En este sentido, uno se pregunta, ¿por qué motivo se creó otro instrumento legal (D.E. N° 547…), para ser aplicado a los extranjeros, y si el Gobierno pasado consideró los aspectos económicos, sociales y demográficos? Es preocupante la cantidad de permisos migratorios que fueron aprobados en esas ferias en el tiempo que se desarrolló, aproximadamente 33 355 extranjeros, (cantidad estimada antes de la última que hiciera el Gobierno de Cambio Democrático) y que en su mayoría son nacionales de Colombia.

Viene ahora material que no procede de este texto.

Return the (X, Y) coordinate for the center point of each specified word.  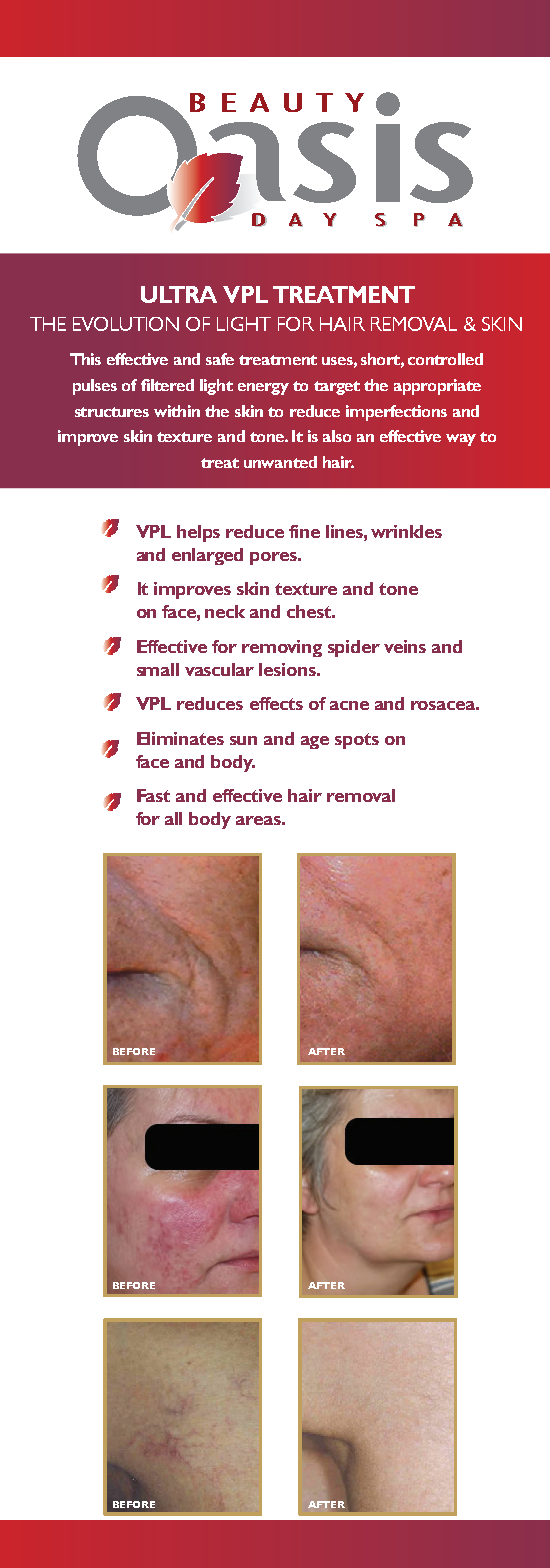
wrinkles (406, 531)
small (158, 669)
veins (405, 646)
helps (198, 533)
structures (112, 412)
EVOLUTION (126, 324)
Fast (153, 795)
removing (282, 648)
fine (304, 531)
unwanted (280, 462)
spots (357, 741)
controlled (445, 359)
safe (220, 359)
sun (243, 740)
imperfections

Sin embargo, se pensó que con la llegada del nuevo Gobierno dirigido por el Partido Panameñista el tema en cuestión iba a terminarse rotundamente, pero no fue así. El Gobierno presidido por el Partido Panameñista, continúa en mi opinión, con la intención de invadir Panamá de más extranjeros. Este Gobierno señala que ésta será la última feria de ‘Crisol de Razas’, que comprende más de un día; situación que nos lleva otra vez a preguntar, ¿cuántas personas extranjeras habría con los permisos migratorios y laborales otorgados por el Gobierno del Partido Cambio Democrático, y ahora por el actual Partido Panameñista?

El tema de la Migración es un tema potestativo y soberano del Estado panameño; es decir que por razones de seguridad, de economía nacional, de salud, de orden público y moral, puede decidir por esas condiciones inherentes quién entra y quién no. El Gobierno anterior y el actual, al no contar con una política clara, seria y determinante sobre el tema en cuestión, ha dado lugar a la participación de una organización social de apoyo a los extranjeros (ARENA), conformada por ‘panameños naturalizados’ y ‘personas extranjeras’, que ha brindado varias declaraciones en los medios de comunicación en defensa del programa en mención y que constituye un claro entrometimiento en los asuntos internos del Estado panameño, y que no hace más que dejar entredicho la falta de determinación del Estado panameño en este asunto que, como señalé, es ‘potestativo y soberano’.

*ABOGADO, VICEPRESIDENTE DE LA COMISIÓN DE ADMINISTRACIÓN DE JUSTICIA DEL COLEGIO DE ABOGADOS DE PANAMÁ.